■ PROBLEM ■
Each line that holds the string "will" counts once. Say how many such lines the entries have, giving the number only.

Start of RECORDS SHOWN

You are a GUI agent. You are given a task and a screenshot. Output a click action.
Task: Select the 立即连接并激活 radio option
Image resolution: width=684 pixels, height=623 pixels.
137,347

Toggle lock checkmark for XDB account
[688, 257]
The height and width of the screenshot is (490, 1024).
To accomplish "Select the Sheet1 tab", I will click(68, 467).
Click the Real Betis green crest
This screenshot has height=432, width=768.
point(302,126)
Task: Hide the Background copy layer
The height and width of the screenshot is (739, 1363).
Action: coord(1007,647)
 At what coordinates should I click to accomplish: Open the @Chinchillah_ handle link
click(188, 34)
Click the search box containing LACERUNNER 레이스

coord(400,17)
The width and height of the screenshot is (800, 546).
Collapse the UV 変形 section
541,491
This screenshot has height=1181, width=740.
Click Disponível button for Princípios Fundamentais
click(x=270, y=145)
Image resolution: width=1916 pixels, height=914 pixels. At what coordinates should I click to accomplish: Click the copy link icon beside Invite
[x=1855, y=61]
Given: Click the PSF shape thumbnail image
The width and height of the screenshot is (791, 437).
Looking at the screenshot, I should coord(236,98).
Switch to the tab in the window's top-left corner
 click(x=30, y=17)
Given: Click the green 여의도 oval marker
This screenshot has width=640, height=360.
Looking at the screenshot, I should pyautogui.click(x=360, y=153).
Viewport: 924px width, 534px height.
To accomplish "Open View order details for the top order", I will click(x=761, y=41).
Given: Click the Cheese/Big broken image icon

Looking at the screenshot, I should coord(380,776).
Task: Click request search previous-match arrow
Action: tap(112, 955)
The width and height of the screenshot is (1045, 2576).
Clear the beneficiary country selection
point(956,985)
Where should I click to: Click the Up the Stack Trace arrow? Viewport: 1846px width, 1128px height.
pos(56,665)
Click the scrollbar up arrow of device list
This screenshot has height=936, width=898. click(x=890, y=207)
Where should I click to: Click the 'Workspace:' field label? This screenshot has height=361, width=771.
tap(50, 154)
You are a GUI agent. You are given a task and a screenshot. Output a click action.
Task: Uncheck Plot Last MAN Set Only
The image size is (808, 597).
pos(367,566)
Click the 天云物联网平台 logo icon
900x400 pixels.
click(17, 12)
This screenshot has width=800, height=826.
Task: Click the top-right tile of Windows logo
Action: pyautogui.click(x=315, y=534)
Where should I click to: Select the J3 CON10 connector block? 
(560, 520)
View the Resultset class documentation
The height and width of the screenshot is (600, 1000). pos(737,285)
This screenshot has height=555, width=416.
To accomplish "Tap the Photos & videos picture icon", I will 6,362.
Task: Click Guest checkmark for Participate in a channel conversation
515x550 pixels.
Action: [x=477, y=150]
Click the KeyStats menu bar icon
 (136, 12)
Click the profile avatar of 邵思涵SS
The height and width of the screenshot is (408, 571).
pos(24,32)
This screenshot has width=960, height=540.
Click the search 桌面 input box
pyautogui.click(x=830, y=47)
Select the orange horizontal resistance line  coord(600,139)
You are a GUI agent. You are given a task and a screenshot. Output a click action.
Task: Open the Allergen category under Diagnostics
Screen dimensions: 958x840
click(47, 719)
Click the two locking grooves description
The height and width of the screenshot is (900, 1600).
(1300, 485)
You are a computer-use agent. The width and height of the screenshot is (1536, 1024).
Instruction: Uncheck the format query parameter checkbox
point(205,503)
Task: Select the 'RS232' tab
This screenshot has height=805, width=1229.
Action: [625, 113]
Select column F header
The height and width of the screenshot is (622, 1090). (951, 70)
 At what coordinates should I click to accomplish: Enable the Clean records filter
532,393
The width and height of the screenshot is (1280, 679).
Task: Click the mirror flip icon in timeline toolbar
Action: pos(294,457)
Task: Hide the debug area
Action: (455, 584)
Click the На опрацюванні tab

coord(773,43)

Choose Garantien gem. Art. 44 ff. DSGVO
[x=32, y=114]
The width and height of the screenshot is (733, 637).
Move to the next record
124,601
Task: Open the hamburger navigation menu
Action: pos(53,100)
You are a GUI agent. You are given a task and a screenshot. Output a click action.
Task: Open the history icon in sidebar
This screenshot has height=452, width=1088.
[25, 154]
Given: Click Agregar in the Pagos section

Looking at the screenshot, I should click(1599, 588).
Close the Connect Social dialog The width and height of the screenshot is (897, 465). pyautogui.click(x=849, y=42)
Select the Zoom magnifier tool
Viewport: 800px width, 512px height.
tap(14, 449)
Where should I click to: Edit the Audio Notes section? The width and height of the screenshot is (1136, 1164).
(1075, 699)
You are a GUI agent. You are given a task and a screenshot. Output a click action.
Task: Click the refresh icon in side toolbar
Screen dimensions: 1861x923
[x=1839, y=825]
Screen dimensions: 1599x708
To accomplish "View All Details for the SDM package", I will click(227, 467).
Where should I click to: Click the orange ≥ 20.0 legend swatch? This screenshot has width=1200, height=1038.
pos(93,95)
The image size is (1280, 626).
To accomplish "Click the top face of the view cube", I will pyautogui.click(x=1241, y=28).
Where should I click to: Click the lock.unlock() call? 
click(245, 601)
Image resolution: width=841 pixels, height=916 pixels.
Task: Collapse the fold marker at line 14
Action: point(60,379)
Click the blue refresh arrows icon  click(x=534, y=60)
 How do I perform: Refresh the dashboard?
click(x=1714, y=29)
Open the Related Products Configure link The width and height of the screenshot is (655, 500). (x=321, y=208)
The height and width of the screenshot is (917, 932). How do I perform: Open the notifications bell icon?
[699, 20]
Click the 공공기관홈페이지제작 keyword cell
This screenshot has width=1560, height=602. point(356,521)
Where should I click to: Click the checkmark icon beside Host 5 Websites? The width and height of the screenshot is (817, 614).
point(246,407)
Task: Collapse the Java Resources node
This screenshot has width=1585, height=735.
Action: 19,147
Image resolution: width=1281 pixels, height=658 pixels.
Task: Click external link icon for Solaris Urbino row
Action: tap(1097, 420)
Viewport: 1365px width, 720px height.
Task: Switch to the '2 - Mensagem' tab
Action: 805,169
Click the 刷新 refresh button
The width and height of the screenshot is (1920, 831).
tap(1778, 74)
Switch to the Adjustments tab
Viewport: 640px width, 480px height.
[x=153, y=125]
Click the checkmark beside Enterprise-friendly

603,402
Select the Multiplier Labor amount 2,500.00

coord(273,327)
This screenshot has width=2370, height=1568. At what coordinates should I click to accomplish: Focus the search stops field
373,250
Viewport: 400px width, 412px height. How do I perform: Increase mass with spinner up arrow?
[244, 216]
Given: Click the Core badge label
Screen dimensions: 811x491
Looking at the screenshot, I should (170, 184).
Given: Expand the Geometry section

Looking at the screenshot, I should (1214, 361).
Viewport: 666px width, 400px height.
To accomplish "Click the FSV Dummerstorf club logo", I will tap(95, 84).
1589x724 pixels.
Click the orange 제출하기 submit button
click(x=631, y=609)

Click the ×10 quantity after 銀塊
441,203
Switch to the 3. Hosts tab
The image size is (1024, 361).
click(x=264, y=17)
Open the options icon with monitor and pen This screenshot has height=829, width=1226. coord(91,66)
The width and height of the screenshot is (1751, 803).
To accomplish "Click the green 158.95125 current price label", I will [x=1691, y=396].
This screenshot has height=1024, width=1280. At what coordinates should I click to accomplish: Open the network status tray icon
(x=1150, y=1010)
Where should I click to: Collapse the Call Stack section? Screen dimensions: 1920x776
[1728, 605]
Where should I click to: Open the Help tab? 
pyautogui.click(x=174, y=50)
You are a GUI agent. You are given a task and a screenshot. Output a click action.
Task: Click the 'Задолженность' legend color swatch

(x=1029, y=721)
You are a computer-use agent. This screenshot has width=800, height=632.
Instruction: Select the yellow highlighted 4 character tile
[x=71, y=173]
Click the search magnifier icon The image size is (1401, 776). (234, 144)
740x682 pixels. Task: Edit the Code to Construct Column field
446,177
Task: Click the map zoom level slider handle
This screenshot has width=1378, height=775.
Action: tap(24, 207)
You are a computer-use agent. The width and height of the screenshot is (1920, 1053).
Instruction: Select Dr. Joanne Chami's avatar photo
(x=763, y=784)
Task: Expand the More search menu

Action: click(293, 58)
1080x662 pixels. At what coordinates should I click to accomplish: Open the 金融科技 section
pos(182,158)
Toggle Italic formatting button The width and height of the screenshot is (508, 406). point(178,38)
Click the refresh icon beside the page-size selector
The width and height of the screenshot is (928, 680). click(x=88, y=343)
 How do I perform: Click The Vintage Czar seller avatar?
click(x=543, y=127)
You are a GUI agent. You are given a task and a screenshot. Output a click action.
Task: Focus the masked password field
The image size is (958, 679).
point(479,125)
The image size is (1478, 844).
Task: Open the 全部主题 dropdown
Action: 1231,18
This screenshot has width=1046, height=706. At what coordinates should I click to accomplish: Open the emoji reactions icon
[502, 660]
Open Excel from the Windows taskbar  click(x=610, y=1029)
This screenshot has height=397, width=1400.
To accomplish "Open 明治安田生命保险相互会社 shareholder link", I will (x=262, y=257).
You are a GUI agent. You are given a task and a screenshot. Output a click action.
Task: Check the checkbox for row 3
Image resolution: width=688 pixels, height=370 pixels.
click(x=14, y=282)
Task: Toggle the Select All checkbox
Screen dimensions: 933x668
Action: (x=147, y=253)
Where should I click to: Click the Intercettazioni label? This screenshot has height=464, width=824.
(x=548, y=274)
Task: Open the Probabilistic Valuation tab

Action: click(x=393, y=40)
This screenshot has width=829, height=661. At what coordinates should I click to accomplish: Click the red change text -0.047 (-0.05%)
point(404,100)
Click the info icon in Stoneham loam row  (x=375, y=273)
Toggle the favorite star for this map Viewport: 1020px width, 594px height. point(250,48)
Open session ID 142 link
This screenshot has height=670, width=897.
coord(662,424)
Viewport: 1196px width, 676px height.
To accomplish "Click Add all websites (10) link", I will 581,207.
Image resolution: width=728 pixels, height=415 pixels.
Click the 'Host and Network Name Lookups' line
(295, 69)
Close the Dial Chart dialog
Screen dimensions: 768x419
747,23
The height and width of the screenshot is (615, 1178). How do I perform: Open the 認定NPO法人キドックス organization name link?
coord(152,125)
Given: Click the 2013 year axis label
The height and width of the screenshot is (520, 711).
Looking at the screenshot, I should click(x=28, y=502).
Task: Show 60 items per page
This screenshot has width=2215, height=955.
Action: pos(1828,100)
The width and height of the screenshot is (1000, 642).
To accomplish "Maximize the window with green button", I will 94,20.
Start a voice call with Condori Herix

End of RECORDS SHOWN

■ PROBLEM SOLUTION ■
10